We have committed R100 billion over the next three years to creating jobs through public and social employment as the labour market recovers. This starts now, with over 800 000 employment opportunities being created in the months ahead.



The employment stimulus is focused on those interventions that can be rolled out most quickly and have the greatest impact on economic recovery. At the heart of the employment stimulus is a new, innovative approach to public employment which harnesses the energies and capabilities of wider society. It uses the considerable creativity, initiative and institutional resources that exist in our society to respond to local community priorities.



These activities will be locally driven, allowing participants to earn an income while contributing to the prospects of their community. Traditional forms of public employment are being scaled up and new forms of public employment created to meet the immediate need.



We are going to expand our natural resource management



programmes such as Working on Fire and Working for Water. We are going to create 300 000 opportunities for young people to be engaged as education and school assistants at schools throughout the country in order to help teachers with basic and routine work, so that more time is spent teaching and enabling learners to catch up from the time lost to COVID-19. [Applause.] This is a great opportunity for young people. And, having met a number of young people, this is something that we are looking forward to.
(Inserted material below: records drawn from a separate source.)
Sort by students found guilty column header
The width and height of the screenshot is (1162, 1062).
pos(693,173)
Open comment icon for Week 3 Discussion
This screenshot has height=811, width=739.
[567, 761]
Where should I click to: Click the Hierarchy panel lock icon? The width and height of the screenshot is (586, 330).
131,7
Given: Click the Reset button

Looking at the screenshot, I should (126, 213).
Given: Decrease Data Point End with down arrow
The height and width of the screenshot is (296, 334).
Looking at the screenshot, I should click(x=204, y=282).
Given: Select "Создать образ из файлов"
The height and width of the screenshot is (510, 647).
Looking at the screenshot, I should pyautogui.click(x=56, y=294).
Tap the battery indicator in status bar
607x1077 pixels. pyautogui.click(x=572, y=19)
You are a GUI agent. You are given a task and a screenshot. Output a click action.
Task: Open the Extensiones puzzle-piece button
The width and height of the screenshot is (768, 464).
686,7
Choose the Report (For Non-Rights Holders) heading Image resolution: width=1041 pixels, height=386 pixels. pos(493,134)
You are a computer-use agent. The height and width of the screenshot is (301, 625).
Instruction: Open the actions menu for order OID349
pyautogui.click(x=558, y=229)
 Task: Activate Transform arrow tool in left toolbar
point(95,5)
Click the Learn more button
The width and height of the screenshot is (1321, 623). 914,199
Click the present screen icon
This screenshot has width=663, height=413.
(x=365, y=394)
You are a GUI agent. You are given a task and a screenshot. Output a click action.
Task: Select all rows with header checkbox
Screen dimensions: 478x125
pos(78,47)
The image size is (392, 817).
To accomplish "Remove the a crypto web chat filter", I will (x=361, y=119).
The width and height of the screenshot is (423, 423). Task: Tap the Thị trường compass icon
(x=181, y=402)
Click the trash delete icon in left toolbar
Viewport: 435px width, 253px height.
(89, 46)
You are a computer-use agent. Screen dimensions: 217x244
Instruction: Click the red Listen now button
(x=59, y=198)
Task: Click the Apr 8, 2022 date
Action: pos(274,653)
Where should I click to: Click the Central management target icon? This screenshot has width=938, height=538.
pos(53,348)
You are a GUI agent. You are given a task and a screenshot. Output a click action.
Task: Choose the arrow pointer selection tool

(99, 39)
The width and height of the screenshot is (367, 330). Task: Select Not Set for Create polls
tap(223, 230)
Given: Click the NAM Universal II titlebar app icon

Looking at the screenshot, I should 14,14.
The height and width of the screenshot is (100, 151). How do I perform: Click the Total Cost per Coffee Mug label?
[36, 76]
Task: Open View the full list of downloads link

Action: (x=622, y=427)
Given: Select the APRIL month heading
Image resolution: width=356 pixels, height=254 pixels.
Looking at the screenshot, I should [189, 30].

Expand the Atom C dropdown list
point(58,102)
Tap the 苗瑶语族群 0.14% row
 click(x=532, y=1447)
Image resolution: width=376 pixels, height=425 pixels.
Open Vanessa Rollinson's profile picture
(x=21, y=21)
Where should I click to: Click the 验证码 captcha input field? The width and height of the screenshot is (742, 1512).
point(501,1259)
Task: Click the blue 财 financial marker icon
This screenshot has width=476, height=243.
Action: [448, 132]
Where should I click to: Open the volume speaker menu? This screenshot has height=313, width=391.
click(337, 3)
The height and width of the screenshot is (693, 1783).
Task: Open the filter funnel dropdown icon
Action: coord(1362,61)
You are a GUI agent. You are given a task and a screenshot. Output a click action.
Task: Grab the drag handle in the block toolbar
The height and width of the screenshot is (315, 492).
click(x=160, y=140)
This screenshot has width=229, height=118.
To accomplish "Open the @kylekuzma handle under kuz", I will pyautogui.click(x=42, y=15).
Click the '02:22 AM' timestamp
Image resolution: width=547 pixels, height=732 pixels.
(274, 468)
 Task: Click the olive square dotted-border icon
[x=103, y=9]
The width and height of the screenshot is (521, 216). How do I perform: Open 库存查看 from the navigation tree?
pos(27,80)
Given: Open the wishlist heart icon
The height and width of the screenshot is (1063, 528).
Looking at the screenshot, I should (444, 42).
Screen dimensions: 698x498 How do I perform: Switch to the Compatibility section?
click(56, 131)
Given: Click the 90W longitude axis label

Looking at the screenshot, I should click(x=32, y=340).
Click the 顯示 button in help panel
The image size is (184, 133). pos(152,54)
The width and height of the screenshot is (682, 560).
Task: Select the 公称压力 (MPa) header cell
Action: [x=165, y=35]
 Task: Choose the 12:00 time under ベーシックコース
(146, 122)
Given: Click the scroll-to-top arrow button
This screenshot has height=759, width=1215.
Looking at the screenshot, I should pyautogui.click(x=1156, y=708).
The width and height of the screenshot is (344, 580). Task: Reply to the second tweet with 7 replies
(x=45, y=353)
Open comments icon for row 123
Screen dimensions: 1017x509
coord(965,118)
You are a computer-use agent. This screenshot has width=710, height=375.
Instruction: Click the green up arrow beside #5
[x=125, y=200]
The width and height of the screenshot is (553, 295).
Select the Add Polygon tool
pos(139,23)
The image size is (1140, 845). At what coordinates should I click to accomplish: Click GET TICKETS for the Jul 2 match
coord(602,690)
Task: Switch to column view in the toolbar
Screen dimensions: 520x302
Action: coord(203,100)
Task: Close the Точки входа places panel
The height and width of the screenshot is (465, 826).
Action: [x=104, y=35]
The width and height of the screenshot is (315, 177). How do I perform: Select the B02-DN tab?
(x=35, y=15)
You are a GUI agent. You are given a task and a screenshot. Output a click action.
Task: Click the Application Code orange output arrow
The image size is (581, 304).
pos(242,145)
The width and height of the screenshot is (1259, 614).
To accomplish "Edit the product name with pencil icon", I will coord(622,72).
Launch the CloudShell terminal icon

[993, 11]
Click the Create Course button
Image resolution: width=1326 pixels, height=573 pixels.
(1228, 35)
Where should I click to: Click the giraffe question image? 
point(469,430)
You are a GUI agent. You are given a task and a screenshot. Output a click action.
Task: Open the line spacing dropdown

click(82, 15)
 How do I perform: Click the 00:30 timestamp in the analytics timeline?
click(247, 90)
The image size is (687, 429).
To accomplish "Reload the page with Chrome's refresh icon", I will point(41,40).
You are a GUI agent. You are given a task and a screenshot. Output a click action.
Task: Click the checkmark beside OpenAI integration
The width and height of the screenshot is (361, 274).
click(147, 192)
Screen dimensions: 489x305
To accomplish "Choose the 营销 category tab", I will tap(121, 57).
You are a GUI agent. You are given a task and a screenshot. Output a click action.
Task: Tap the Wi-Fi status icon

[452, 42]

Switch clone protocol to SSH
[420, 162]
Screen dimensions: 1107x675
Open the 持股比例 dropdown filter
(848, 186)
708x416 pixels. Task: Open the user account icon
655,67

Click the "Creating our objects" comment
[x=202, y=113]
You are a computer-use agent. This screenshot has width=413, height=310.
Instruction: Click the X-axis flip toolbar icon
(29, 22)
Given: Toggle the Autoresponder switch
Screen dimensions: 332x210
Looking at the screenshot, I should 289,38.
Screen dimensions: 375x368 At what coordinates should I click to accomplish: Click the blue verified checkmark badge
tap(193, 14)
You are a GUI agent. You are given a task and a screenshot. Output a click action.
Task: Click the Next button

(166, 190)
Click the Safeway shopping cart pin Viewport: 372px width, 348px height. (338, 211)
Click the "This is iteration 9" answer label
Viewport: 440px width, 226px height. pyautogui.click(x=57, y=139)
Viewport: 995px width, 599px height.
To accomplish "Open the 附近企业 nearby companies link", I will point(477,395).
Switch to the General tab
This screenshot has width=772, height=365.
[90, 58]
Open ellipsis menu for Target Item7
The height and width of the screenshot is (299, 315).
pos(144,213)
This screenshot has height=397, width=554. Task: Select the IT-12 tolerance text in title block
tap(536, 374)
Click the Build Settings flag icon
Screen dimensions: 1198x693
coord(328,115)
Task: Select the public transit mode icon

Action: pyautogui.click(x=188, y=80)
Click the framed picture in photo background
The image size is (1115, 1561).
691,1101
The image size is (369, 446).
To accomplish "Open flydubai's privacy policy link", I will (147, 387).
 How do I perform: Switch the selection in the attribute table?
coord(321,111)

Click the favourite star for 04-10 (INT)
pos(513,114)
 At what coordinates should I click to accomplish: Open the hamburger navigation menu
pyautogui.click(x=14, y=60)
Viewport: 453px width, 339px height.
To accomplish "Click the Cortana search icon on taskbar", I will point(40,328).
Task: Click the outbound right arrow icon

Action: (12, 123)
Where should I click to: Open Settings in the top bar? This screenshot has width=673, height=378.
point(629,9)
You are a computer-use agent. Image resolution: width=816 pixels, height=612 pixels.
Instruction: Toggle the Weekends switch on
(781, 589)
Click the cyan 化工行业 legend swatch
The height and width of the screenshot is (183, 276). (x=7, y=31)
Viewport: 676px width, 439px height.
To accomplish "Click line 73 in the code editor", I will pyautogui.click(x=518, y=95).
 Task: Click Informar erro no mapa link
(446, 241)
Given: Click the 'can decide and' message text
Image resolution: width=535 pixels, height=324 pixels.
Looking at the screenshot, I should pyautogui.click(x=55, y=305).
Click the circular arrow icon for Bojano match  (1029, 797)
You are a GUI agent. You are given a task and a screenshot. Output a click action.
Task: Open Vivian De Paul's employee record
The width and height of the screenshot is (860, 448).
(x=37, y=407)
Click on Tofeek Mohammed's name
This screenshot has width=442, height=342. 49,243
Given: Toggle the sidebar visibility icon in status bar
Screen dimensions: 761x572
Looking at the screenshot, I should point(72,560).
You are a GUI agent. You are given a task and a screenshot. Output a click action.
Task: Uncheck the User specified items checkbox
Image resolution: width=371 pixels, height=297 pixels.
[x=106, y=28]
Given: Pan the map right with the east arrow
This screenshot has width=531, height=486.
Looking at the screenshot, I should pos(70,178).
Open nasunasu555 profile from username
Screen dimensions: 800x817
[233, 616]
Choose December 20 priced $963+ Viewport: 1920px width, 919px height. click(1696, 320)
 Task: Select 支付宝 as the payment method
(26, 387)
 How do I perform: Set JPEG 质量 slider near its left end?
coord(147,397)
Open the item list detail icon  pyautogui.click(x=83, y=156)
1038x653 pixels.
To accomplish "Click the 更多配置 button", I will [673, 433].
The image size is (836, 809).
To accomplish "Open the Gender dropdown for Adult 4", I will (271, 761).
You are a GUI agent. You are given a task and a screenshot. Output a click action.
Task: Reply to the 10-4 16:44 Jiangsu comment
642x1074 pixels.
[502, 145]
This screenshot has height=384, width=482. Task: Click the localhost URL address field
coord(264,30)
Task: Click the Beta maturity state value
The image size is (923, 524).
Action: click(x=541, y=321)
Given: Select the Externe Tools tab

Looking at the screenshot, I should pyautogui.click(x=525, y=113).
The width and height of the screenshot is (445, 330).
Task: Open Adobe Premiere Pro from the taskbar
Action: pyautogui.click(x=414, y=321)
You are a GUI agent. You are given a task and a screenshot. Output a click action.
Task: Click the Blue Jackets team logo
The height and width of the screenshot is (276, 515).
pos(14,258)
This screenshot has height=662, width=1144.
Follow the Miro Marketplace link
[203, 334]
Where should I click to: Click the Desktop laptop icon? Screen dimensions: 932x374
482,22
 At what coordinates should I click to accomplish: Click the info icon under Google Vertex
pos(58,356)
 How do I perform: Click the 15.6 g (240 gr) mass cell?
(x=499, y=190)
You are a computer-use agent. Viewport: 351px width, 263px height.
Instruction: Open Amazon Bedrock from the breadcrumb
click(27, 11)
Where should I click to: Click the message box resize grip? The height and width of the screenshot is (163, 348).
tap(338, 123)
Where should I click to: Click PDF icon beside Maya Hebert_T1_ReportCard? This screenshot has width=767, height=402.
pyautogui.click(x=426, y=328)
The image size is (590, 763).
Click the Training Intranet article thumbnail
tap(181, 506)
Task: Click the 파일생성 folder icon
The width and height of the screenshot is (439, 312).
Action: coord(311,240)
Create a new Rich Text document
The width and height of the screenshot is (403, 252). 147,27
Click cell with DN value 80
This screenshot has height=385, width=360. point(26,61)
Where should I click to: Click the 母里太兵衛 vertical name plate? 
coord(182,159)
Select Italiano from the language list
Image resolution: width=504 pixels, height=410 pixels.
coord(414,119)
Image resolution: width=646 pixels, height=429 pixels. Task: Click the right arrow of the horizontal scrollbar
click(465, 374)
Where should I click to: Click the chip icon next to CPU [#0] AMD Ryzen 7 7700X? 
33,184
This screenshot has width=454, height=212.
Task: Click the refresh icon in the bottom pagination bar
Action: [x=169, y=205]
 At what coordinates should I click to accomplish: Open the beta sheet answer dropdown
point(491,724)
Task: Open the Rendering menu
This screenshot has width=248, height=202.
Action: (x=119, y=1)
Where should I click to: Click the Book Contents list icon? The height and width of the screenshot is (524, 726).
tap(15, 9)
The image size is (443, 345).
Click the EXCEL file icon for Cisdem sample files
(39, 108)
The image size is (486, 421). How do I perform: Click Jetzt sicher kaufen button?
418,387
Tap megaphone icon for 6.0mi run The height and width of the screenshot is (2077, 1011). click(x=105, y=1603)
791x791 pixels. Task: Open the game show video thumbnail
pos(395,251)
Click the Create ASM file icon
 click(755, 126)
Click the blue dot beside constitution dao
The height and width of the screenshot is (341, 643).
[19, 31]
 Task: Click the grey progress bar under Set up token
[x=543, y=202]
More than 60 000 jobs will be created for labour-intensive maintenance and construction of municipal infrastructure and rural roads. To support our health care system, an additional

6 000 community health workers and nursing assistants will be deployed as we proceed with the implementation of National Health Insurance. Public employment will be expanded at provincial and city levels, contributing to cleaner, greener and safer public spaces and improved maintenance of our country’s facilities.



In all of these programmes, we will ensure that recruitment is



fair, open and transparent, and that opportunities are advertised widely. To assist young people who are unemployed to access these and other opportunities, we will soon launch the national Pathway Management Network as a platform for recruitment and other forms of support. Finally, the employment stimulus includes direct support for livelihoods and the protection of jobs in vulnerable sectors.



Support is being provided to more than 100 000 early childhood development practitioners and to 75 000 small-scale farmers whose production was disrupted by the pandemic. Grant-making programmes are being expanded in the creative, cultural and sports sectors, and funding has been allocated to protect jobs in cultural institutions such as museums and theatres.



More than 40 000 vulnerable teaching posts are being secured in schools which have lost income from fees. The implementation of the employment stimulus has already commenced. Each of these work opportunities is fully funded and ready for implementation. The speed and urgency with which we are expanding employment programmes demonstrate our commitment to supporting those who



are without work at this point in time. As these and other recovery measures are being rolled out, we need to do everything in our means to provide support to those in society who continue to face hunger and who also continue to face great distress.



We will therefore be extending the special COVID-19 grant by a further three months, so that we assist our people who are in distress. [Applause.]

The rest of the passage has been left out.